Copy out the whole running form article below, word for word.

> _PASSAGE FOR REVIEW_
——————————
Should You Change Your Running form? Tips from Podiatrist, Steve Connor

Stevie Connor is a clinician at NK Sports Podiatry in Basingstoke, and when it comes to helping runners is able to combine a highly specific medical background - he was one of the very first graduating class from Queen Mary’s University London’s groundbreaking Sports Podiatry MSc course - with years of personal experience as a competitive athlete.

The 2013 BUCS (British Universities) cross country is endearingly self deprecating about his own career in running, more keen to talk up the performances of his friends and peers than his own efforts:

I did a lot of running with Steph Twell. She won the World Juniors in 2008, and that was massive. Really, really impressive. I remember training with her the day before on the track… It was an unreal performance, what she did. She had a stress fracture earlier that year, and she came back and won the Worlds!

When I look back at all the people that I’ve trained with - Olympians, so many GB athletes - as part of the Aldershot [Farnham and District AC] set-up, it’s pretty incredible.

As well as working with people from his own sport, he helps a wide range of people with all sorts of activity profiles, approaching their issues from a similar holistic perspective.

I’m currently seeing and helping a few equestrian riders. You’d think straight away, that’s not weight bearing, how are you helping them? but we look at mechanics.
——————————
> _DATA PROVIDED_
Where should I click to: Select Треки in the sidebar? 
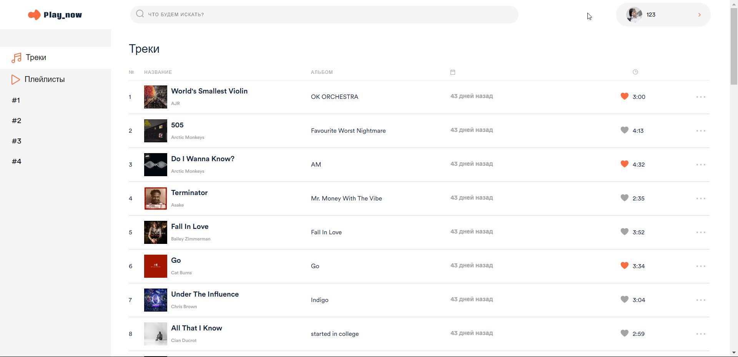click(36, 58)
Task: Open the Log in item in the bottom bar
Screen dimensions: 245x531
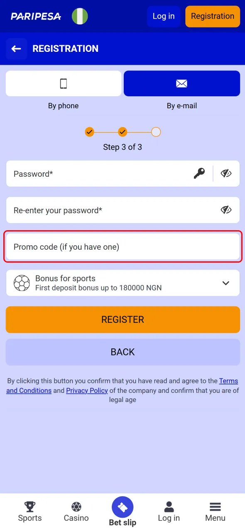Action: 169,507
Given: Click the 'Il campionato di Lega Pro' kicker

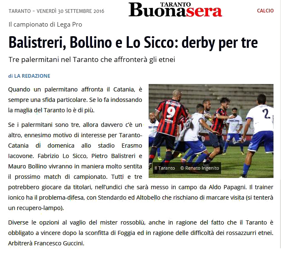Looking at the screenshot, I should coord(45,25).
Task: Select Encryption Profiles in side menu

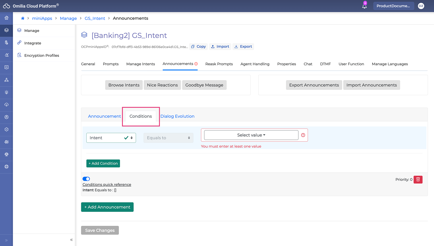Action: (x=42, y=55)
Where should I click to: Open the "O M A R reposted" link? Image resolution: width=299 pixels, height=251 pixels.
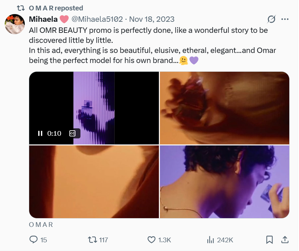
——————————
> _RESPONSE BOX_
Should You Change Your Running form? Tips from Podiatrist, Steve Connor

Stevie Connor is a clinician at NK Sports Podiatry in Basingstoke, and when it comes to helping runners is able to combine a highly specific medical background - he was one of the very first graduating class from Queen Mary’s University London’s groundbreaking Sports Podiatry MSc course - with years of personal experience as a competitive athlete.

The 2013 BUCS (British Universities) cross country is endearingly self deprecating about his own career in running, more keen to talk up the performances of his friends and peers than his own efforts:

I did a lot of running with Steph Twell. She won the World Juniors in 2008, and that was massive. Really, really impressive. I remember training with her the day before on the track… It was an unreal performance, what she did. She had a stress fracture earlier that year, and she came back and won the Worlds!

When I look back at all the people that I’ve trained with - Olympians, so many GB athletes - as part of the Aldershot [Farnham and District AC] set-up, it’s pretty incredible.

As well as working with people from his own sport, he helps a wide range of people with all sorts of activity profiles, approaching their issues from a similar holistic perspective.

I’m currently seeing and helping a few equestrian riders. You’d think straight away, that’s not weight bearing, how are you helping them? but we look at mechanics.